Ricapitoliamo, per cenni telegrafici, gli ultimi avvenimenti. Accadimenti esterni mettono in crisi la Giunta: muore l’assessore Casagranda (e le subentra la prof. Dominici, formalmente di Forza Italia), si dimette l’assessore Molinari in seguito ad una condanna giudiziaria. A questo si aggiunge l’abbandono della maggioranza da parte del consigliere socialista Mauro Leveghi, in base ad un ragionamento cinico ma ineccepibile: sostengo una maggioranza che porti avanti un programma condiviso, oppure che mi dia una poltrona; ma se non c’è né l’uno né l’altra, non sostengo nessuno.
E poi l’assessore Muraro, che ha un assessorato inconsistente, si mette a fare le bizze. Non per una questione di poltrone, per carità, ma su un punto programmatico: lui è di Pergine, afferma che la Valsugana ha assoluto bisogno della PiRuBi, quindi o si fa la PiRuBi o è crisi.
Dellai corre ai ripari. Come? Con la sua logica. Promette una poltrona a Leveghi. Ne promette un’altra alla Dominici, che subito si mette in stand-by piantando Forza Italia. Ne promette una terza a Paola Conci, disponibile ad abbandonare gli ex-Dc duri del Centro. Blandisce Muraro. Avvia consultazioni con il Patt (altre poltrone in vista) perché entri in maggioranza.
Siamo stati sintetici, come promesso.
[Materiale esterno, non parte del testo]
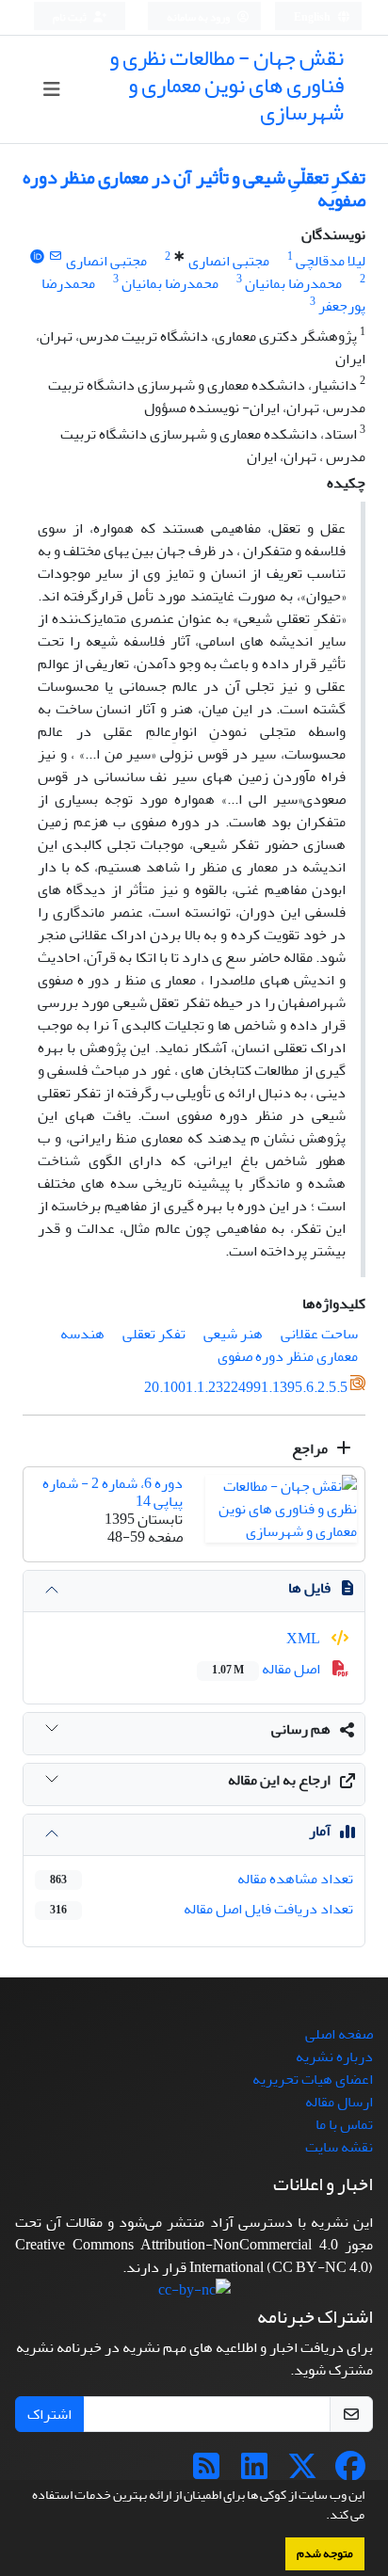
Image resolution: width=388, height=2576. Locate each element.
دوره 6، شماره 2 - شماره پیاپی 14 (112, 1492)
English (313, 17)
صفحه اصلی (339, 2034)
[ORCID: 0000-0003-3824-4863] (37, 256)
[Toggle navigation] (52, 90)
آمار (320, 1830)
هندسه (82, 1334)
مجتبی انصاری (228, 261)
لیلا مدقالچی (330, 261)
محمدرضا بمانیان (293, 283)
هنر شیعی (233, 1334)
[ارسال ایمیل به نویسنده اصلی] (56, 256)
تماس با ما (344, 2124)
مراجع (311, 1448)
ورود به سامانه (199, 17)
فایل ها (309, 1588)
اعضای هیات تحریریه (312, 2079)
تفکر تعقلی (154, 1334)
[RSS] (206, 2472)
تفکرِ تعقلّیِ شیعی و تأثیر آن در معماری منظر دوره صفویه (194, 188)
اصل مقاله (267, 1669)
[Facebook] (350, 2472)
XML (304, 1638)
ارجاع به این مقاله (279, 1780)
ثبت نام (71, 17)
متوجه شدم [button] (325, 2553)
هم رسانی (301, 1729)
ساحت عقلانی (319, 1334)
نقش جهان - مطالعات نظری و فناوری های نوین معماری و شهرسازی (226, 85)
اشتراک (49, 2414)
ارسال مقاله (339, 2102)
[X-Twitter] (302, 2472)
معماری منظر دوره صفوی (288, 1356)
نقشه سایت (339, 2147)
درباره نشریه (334, 2056)
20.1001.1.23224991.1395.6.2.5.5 (246, 1388)
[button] (321, 2517)
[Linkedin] (254, 2472)
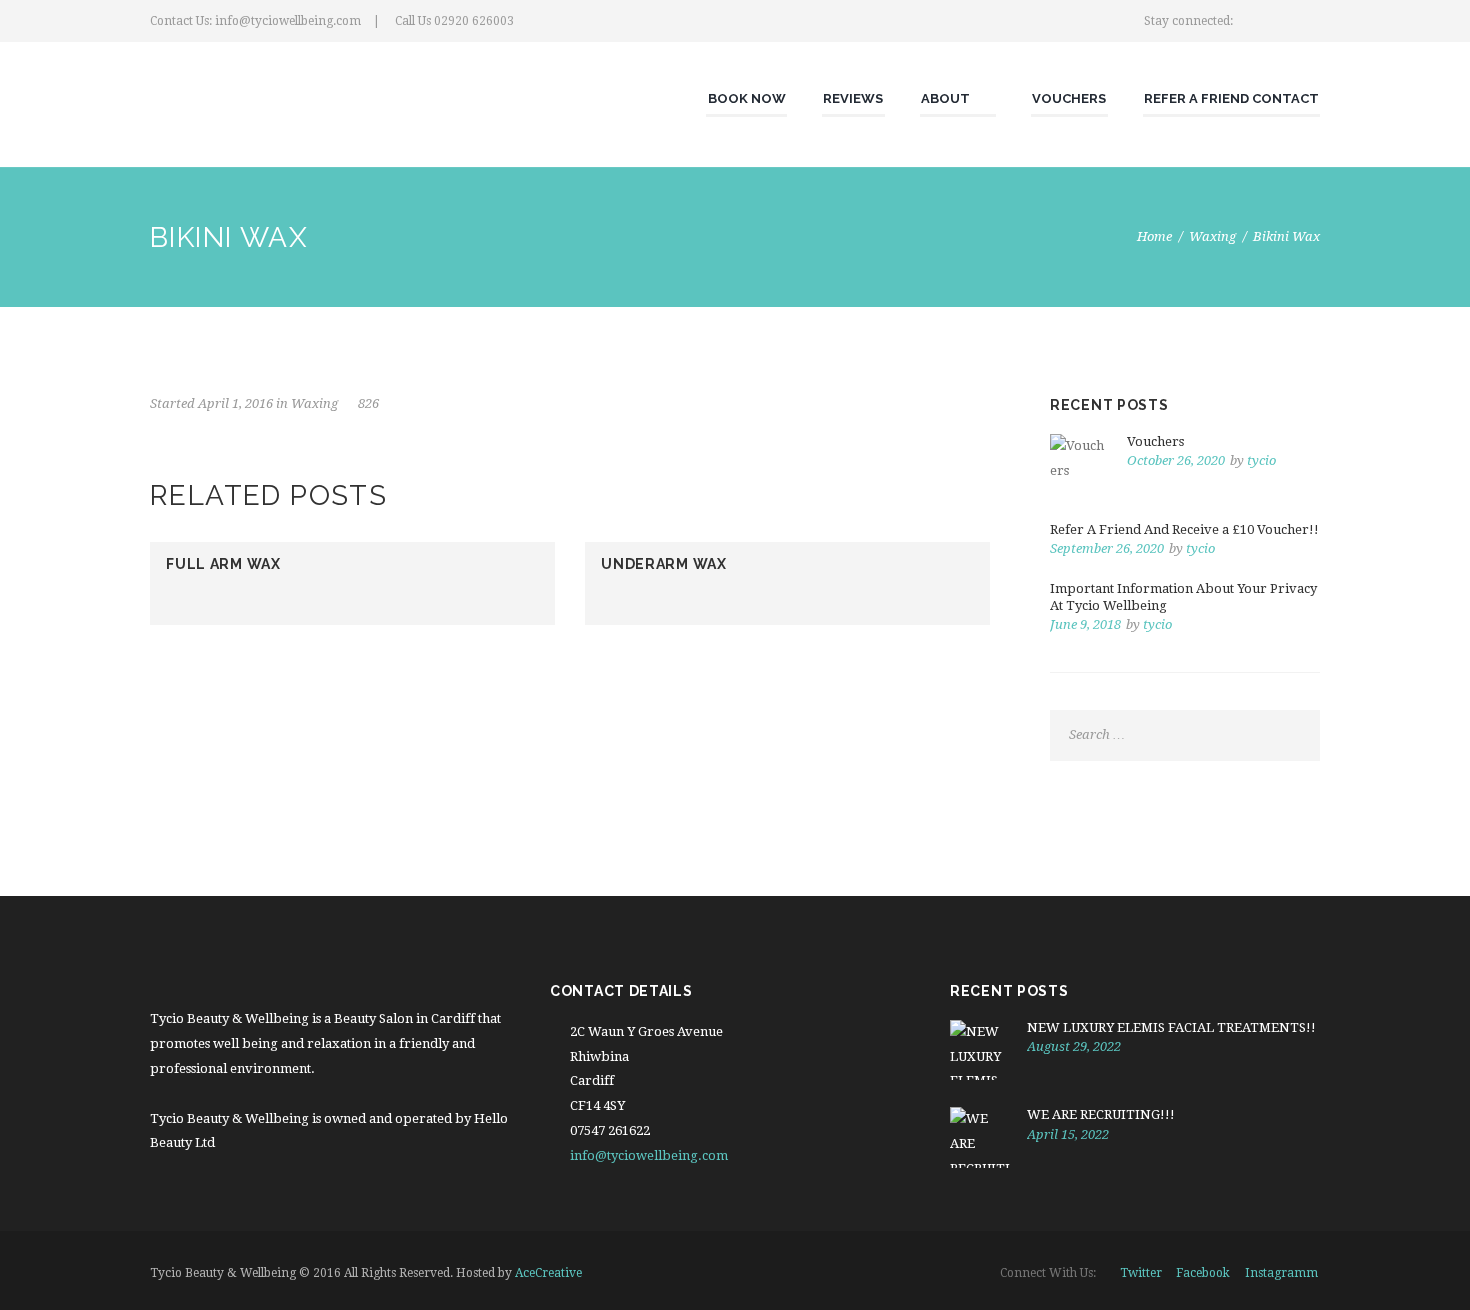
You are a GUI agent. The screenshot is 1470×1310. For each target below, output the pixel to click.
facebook (1203, 1273)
E in quattro parole abbiamo sintetizzato balletti di mesi: nel frattempo c’è stato il G8, i pestaggi di Genova, l’estate, l’attentato a New York, un inizio di recessione economica. La politica trentina ferma, a parlare di nuove sigle, aggregazioni, spartizioni.
Senza arrivare da nessuna parte.
Il fatto è che la Giunta Dellai è finita. Dopo lo scontro sulla Jumela e tutte le piccinerie conseguenti, è apparso chiaro che non ci sono programmi, finalità che tengano: contano le clientele e le poltrone. Ma liquidata la politica come condivisione di obiettivi, è venuto meno il collante che dovrebbe tenere insieme persone diverse. Che a questo punto perseguono scopi squisitamente individuali: ottenere il massimo di potere personale in questa legislatura, posizionarsi al meglio per la prossima.
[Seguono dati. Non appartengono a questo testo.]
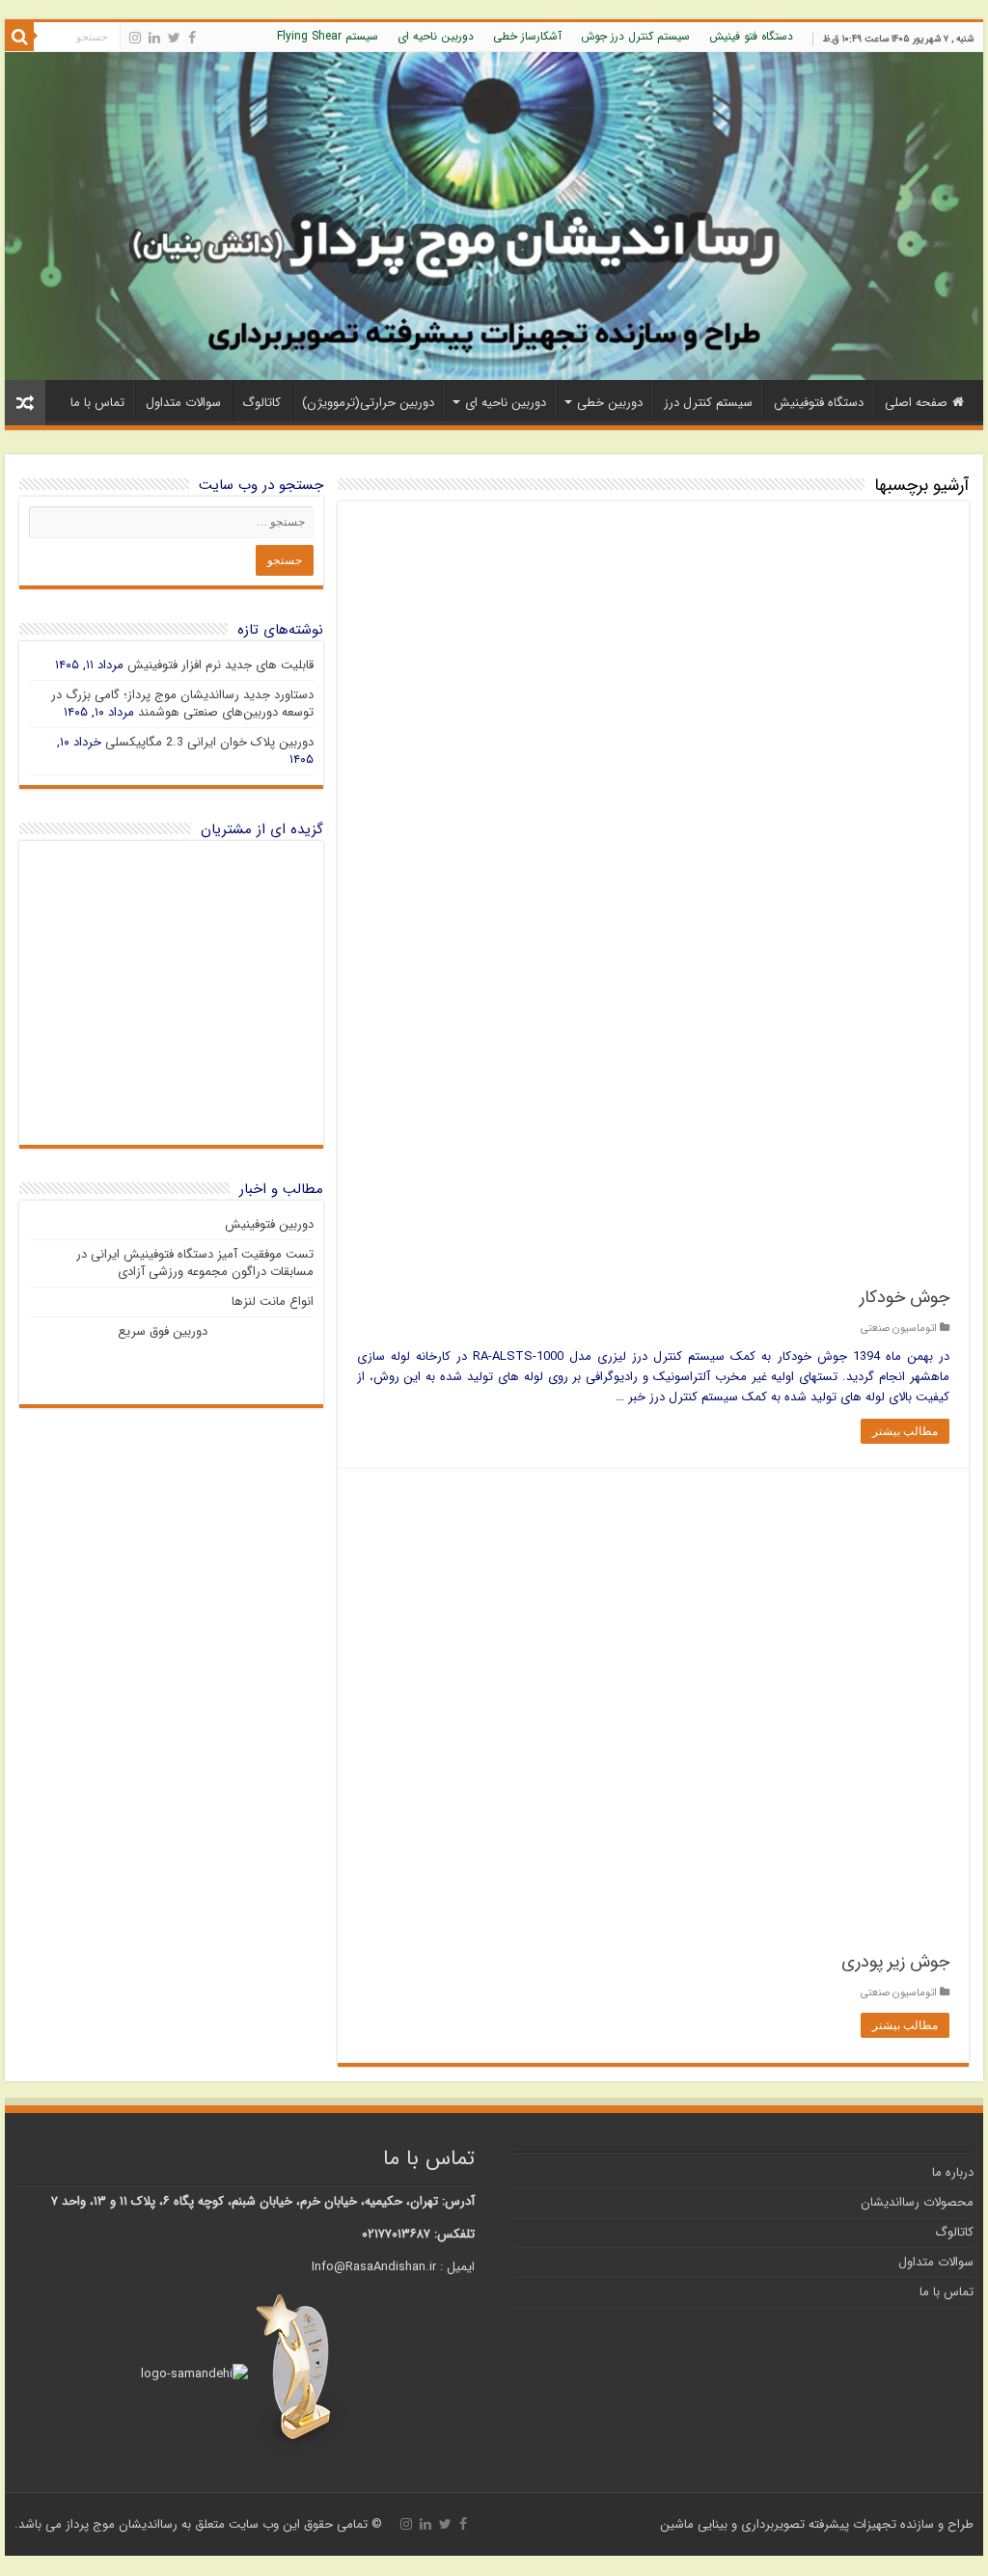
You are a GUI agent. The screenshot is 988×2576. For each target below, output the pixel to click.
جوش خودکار (904, 1297)
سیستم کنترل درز (708, 403)
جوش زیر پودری (895, 1961)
Per una maggioranza di 18 consiglieri, occorrerebbero 18 assessorati provinciali (gli scranni regionali sono considerati insufficienti, le vice-presidenze del Consiglio insultanti) e forse ancora non basterebbero a placare ambizioni e rivendicazioni di fettine di potere: in ogni caso 18 posti non ci sono. Il conseguimento di una maggioranza stabile, fondata sul principio della soddisfazione degli appetiti personali, si sta rivelando una (peraltro orrida) chimera.
A tutto questo vanno aggiunti i limiti dello stesso Dellai. Il quale, ormai dismesse le vesti di leader, non riesce neanche a indossare quelle di manovratore doroteo, gran dispensatore di seggiole. Il Lorenzo ex-Magnifico infatti, si dimostra carente nei rapporti personali; soprattutto perché a tutti fornisce una sgradevole (e giustificata) impressione di inaffidabilità: di giocare Andreotti contro i Ds, la novella Uap contro il Patt, la Cogo contro Panizza, la Dominici contro Muraro, la Conci contro Molinari; con un solo obiettivo vero, allargare il potere proprio e del fido Grisenti.
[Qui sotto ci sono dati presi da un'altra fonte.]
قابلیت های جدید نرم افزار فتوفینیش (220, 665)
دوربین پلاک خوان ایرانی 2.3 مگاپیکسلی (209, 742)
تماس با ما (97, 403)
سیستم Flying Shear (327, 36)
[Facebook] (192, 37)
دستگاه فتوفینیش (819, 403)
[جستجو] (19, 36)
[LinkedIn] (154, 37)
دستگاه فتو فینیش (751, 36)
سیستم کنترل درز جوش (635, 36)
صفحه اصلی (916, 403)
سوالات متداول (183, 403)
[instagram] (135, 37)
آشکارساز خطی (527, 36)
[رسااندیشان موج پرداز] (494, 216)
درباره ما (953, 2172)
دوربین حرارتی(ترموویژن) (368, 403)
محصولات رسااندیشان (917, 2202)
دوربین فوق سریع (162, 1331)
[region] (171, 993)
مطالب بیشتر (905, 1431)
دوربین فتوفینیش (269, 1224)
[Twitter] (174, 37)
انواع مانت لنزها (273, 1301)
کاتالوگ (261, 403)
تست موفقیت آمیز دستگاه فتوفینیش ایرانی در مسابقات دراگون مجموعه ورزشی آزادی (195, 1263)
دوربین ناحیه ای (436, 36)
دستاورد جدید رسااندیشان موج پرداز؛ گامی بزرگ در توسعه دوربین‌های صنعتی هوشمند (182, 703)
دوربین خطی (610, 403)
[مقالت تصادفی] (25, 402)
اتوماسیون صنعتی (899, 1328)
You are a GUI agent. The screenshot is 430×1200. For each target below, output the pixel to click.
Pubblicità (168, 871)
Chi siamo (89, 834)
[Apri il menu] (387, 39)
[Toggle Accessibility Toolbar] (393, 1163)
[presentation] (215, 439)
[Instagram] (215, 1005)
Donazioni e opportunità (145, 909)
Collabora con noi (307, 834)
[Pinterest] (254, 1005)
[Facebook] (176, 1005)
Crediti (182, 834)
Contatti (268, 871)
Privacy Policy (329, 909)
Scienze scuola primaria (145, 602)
Il che non vuol dire che, dopo un ulteriore protrarsi dei balletti, magari per sfinimento, magari perché le alternative latitano, alla fine non si vari un qualche governicchio. Ma sarà una cosa inutile, senza prospettive, che solo un miracolo potrebbe portare a gestire senza infamia l’ordinaria amministrazione.
Colpa del sistema elettorale? Risultato del lungo processo di superamento dell’ordine doroteo?
Senz’altro.
Ma anche demerito specifico dell’attuale presidente della Giunta. Che era stato capace di costruirsi un’inusitata immagine personale; e una solida alleanza elettorale, che aveva sortito una maggioranza di 16 consiglieri dell’Ulivo, tutti vincolati a un programma comune: un favorevole dato di partenza che nessuno aveva mai avuto dopo il crollo democristiano. Ma tutto questo, alla prova dei fatti, cioè del governo, lo ha poi dissipato nel giro di soli due anni.
Di sicuro non lo faranno, ma dovrebbero riflettere i tantissimi che due anni fa osannavano "il nostro leader". Non parliamo poi dei pochi sprovveduti che ancora oggi al "leader" si aggrappano.